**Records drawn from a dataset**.
··········
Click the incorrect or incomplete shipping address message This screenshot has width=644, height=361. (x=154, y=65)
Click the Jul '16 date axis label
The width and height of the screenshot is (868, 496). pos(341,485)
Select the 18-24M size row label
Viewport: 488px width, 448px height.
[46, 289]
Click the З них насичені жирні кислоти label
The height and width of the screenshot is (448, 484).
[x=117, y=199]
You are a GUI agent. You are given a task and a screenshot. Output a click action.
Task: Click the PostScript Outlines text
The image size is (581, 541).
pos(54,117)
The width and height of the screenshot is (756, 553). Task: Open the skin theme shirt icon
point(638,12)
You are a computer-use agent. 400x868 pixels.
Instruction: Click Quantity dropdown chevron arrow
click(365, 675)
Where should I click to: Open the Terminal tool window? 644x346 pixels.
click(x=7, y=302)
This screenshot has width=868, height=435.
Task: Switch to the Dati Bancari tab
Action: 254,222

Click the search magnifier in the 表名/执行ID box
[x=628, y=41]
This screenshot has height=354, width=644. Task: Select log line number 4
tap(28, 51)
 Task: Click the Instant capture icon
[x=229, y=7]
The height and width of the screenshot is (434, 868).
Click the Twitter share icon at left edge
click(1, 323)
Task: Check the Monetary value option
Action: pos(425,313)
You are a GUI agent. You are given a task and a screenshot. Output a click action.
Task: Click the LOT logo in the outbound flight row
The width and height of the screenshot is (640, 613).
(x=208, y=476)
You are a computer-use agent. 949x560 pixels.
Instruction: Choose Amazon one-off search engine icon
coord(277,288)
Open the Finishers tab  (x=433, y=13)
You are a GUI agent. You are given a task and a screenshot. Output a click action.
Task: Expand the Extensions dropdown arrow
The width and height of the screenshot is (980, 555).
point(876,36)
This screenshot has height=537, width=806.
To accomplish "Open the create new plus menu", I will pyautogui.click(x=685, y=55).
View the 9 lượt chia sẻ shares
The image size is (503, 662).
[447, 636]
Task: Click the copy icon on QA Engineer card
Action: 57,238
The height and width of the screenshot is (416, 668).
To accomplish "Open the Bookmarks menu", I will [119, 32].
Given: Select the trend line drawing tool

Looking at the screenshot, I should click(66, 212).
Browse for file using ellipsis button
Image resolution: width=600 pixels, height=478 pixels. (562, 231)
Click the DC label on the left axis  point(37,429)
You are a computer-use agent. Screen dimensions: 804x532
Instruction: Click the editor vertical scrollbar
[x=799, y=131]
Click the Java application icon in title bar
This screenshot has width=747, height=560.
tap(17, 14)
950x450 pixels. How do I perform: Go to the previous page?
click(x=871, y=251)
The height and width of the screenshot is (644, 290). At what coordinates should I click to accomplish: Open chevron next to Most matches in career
··········
**The problem**. Looking at the data above, how many lines hold the word "accomplish"? Respond with the number alone.

**Task response**. 3